Movimento escolhe como adversárias indústrias de biotecnologia e grandes importadoras de alimentos

Marketing do Greenpeace inspira MST

THOMAS TRAUMAN
DA REPORTAGEM LOCAL

O MST (Movimento dos Trabalhadores Rurais Sem Terra) ampliou o seu leque de adversários e reformulou a sua estratégia de marketing, inspirada nas atividades do Greenpeace.
Além do governo federal e dos fazendeiros, alvos tradicionais do movimento, o MST escolheu como novos adversárias as indústrias de biotecnologia e as grandes importadoras de alimentos.
O novo marketing inclui ações de impacto que ganhem as primeiras páginas dos jornais. Internamente essas ações são chamadas de "pedagogia do exemplo".
Os casos mais recentes da nova tática foram as destruições em duas semanas de duas lavouras que teriam soja transgênica -uma delas uma fazenda experimental da multinacional de biotecnologia Monsanto.
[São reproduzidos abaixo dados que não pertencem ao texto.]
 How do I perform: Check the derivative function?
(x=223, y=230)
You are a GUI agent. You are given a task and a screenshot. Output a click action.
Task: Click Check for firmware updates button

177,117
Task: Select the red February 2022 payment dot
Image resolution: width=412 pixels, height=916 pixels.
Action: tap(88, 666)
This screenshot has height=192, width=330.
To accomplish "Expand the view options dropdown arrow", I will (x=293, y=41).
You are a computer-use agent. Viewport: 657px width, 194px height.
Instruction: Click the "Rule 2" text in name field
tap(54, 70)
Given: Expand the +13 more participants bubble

"Uma ação como a da Monsanto pode chocar a sociedade num primeiro momento, mas depois leva à reflexão. Agora as pessoas estão discutindo de que forma os transgênicos afetam a saúde", disse Gilmar Mauro, da coordenação nacional do MST.
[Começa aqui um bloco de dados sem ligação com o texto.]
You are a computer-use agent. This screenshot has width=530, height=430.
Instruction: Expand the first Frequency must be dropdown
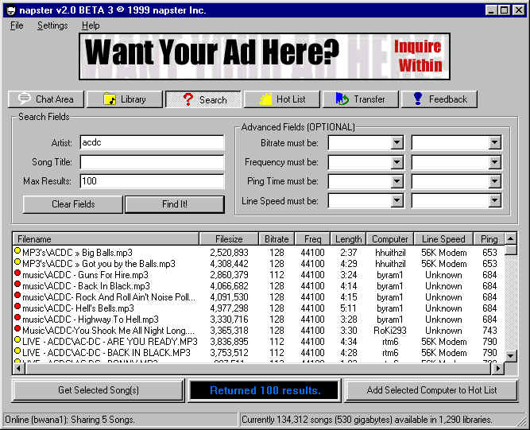point(397,162)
Os transgênicos foram escolhidos pelo MST como alvo não apenas pela polêmica do seu uso entre médicos e ambientalistas, mas principalmente porque a tecnologia cria uma relação de dependência entre os agricultores e a fábrica de sementes.
É que as sementes transgênicas são patenteadas, o que significa que só podem ser usadas sob licença da companhia fabricante.
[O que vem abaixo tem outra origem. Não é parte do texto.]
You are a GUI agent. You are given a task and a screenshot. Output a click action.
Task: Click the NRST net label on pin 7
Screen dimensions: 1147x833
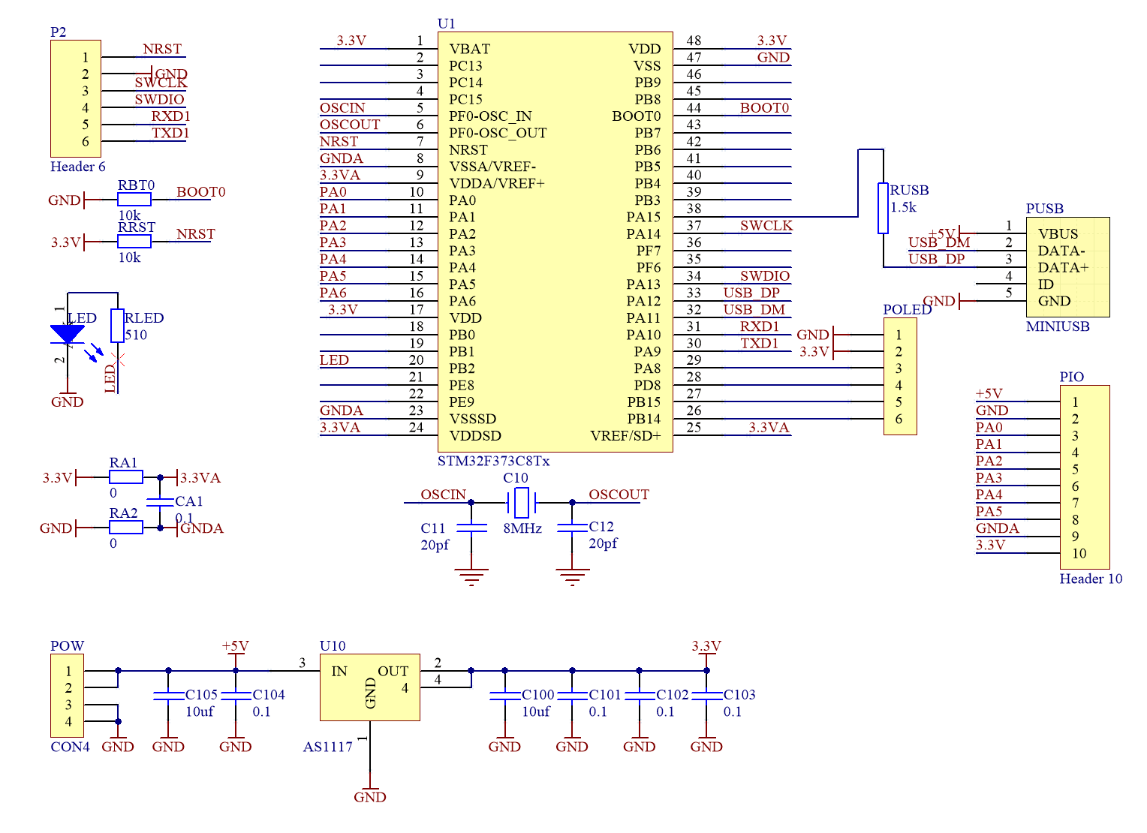click(x=339, y=141)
Os importadores são considerados adversários porque o MST passará a ter como uma das suas principais bandeiras a "soberania alimentar", a proposta para que o país produza internamente todos os alimentos que consome.
Isso não significa, porém, que o MST vá parar com as suas mobilizações tradicionais. Mais de 1.500 famílias estão acampadas na beira de rodovias do Rio Grande do Sul em uma prévia de novas de invasões de terras.
O que multinacionais de biotecnologia, importadores de alimentos e invasões de terra têm em comum? A resposta foi dada em uma palestra recente pelo líder do MST João Pedro Stedile.
"A luta pela reforma agrária não depende apenas de lutar contra o latifúndio, mas de derrotar o modelo econômico. E este modelo coloca toda a produção de sementes nas mãos de seis multinacionais e faz o país ser dependente das importações de alimentos."
Ele usou a ação contra a Monsanto como exemplo. "Não basta mandar a Monsanto para fora do país, mas usar essa luta como uma forma simbólica, pedagógica, de mostrar ao povo que esse modelo é um perigo." Os militantes do MST aderem a atividades contra possíveis monopolizadores de sementes e importadores de alimentos também por causa da concorrência com seus produtos.
Para o público, o MST pretende escolher alvos simbólicos, como a propriedade de uma empresa, um navio graneleiro ou ainda a sede de um banco internacional.
A avaliação de marketing também está influenciando as formas como o MST enfrenta o governo.
Para combater o projeto do Incra (Instituto Nacional de Colonização e Reforma Agrária) de cadastrar famílias pelos Correios, o MST está incentivando a adesão ao programa. A intenção é cadastrar dezenas de milhares de famílias no programa e criar demanda por uma resposta do governo.
"A sociedade apóia a reforma agrária, mas não vê com bons olhos as ocupações. Então vamos reunir os cadastrados, fazer assembléias, passeatas, chamar a atenção dos prefeitos e comprovar para a sociedade que essa proposta de reforma agrária do governo é só no papel, que a ocupação é a forma de pressionar pela reforma agrária", disse Mauro.
Internamente, o MST também quer mudar a sua mensagem. A intenção é tornar os assentamentos uma opção ao êxodo rural e não uma alternativa econômica para ex-lavradores e pequenos agricultores falidos.
É uma consequência da avaliação geral de que a pequena agricultura tem baixas possibilidades de sobrevivência na competição com os grandes produtores.
Segundo as contas do MST, foram assentadas 350 mil famílias nos últimos 15 anos. Mas, apenas nos últimos oito anos, 820 mil famílias de pequenos produtores deixaram as suas terras.
O MST quer que os assentamentos não atraiam famílias em busca de renda, mas se tornem comunidades rurais para quem deixou sua propriedade. "Os assentamentos podem ser vistos como uma opção de qualidade de vida, comparados com a periferia das grandes cidades", diz Mauro.